▶ Task prompt
Reproduce all lines of the listing below in which the word "toolbar" occurs.
- Opening Delimiter -
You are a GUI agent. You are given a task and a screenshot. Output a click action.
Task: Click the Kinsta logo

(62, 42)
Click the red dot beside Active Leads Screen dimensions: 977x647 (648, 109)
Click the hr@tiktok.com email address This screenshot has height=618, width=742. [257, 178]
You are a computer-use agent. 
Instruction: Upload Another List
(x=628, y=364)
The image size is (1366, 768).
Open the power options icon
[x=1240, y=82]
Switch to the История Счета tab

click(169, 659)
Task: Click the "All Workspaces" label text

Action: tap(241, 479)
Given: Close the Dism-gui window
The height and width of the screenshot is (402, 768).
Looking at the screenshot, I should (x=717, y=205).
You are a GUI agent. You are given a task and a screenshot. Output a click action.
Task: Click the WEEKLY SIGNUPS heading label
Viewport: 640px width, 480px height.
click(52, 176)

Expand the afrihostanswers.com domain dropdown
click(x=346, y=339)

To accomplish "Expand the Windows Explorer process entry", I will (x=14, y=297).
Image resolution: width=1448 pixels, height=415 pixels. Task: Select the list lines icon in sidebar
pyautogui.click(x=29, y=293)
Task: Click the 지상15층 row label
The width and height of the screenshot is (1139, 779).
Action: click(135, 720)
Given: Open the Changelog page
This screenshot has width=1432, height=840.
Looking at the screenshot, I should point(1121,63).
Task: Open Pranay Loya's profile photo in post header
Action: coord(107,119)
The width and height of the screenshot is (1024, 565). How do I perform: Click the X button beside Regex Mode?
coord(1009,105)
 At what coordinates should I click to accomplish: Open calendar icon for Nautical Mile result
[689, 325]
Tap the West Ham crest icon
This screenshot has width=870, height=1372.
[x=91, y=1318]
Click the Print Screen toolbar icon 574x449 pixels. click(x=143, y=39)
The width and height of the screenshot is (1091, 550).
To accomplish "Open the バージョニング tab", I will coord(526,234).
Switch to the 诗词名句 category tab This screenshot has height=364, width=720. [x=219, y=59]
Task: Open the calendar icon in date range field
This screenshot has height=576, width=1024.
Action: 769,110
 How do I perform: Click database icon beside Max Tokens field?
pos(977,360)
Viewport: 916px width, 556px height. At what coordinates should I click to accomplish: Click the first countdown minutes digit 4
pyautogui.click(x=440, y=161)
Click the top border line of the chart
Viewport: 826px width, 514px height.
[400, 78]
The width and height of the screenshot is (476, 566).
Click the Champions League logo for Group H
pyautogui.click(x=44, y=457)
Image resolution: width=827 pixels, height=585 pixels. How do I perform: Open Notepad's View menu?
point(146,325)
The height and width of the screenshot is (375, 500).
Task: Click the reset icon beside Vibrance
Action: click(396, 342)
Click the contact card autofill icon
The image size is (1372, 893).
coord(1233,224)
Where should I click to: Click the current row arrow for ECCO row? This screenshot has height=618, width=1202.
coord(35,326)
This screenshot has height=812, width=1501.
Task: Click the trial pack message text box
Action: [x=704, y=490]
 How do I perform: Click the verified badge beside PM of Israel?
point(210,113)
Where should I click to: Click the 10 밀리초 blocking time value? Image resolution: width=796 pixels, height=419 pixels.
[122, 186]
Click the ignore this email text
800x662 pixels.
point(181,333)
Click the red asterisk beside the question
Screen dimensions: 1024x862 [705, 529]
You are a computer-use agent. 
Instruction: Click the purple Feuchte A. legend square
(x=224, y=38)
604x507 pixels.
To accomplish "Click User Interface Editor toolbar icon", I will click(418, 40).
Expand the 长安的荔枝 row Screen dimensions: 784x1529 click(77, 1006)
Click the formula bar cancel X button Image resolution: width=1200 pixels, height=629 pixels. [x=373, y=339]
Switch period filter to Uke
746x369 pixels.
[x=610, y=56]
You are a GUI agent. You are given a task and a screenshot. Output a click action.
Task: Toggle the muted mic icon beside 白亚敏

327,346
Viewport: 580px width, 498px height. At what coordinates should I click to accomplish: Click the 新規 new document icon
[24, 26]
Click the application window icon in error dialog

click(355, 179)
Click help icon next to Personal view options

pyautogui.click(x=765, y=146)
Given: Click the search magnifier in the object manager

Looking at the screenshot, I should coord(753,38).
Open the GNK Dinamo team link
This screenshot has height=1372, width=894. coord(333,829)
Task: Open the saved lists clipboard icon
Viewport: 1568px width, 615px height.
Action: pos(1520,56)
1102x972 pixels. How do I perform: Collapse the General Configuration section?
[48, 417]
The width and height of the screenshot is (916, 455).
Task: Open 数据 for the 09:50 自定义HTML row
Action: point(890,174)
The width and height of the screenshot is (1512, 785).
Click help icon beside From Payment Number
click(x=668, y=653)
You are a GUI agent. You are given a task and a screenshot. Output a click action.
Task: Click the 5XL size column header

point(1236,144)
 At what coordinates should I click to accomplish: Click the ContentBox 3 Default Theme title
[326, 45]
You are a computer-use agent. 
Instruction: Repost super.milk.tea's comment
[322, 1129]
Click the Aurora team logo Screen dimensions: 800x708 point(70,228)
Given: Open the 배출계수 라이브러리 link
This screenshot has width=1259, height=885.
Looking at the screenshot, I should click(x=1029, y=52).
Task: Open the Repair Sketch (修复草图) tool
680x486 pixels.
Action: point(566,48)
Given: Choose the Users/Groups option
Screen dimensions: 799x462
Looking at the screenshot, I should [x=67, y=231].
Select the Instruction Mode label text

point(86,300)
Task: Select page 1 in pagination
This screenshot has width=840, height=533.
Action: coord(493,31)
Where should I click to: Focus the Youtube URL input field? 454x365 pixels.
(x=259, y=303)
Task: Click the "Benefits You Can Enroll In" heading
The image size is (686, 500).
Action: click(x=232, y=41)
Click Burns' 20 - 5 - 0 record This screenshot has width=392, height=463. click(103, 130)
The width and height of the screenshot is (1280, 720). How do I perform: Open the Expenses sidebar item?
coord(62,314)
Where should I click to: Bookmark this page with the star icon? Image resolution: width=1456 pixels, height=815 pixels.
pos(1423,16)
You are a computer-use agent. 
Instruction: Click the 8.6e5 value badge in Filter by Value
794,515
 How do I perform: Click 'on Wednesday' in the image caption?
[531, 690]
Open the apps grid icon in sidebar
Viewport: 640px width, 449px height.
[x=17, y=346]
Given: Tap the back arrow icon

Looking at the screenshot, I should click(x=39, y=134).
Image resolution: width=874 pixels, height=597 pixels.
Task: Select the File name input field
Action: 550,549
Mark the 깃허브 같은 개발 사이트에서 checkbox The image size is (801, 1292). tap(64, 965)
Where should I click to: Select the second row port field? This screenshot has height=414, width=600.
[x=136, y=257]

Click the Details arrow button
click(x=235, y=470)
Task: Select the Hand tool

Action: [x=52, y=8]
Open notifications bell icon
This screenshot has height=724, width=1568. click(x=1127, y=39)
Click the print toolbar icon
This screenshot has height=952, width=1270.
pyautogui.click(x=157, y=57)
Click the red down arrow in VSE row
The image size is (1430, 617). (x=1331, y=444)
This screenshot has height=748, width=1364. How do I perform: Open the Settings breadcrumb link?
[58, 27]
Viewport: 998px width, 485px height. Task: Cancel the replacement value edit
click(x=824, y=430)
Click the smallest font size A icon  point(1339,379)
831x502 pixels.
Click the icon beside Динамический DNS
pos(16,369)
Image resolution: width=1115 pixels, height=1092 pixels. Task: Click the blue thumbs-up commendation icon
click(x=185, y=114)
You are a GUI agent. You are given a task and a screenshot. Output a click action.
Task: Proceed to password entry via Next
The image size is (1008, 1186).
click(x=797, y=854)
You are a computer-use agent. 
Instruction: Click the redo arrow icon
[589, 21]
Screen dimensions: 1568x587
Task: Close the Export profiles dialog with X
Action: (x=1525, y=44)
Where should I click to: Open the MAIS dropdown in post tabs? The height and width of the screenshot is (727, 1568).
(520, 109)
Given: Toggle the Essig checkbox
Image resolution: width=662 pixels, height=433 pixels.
- Closing Delimiter -
▶ Output for this task
Click the Print Screen toolbar icon 574x449 pixels. click(x=143, y=39)
To accomplish "Click User Interface Editor toolbar icon", I will click(418, 40).
Click the print toolbar icon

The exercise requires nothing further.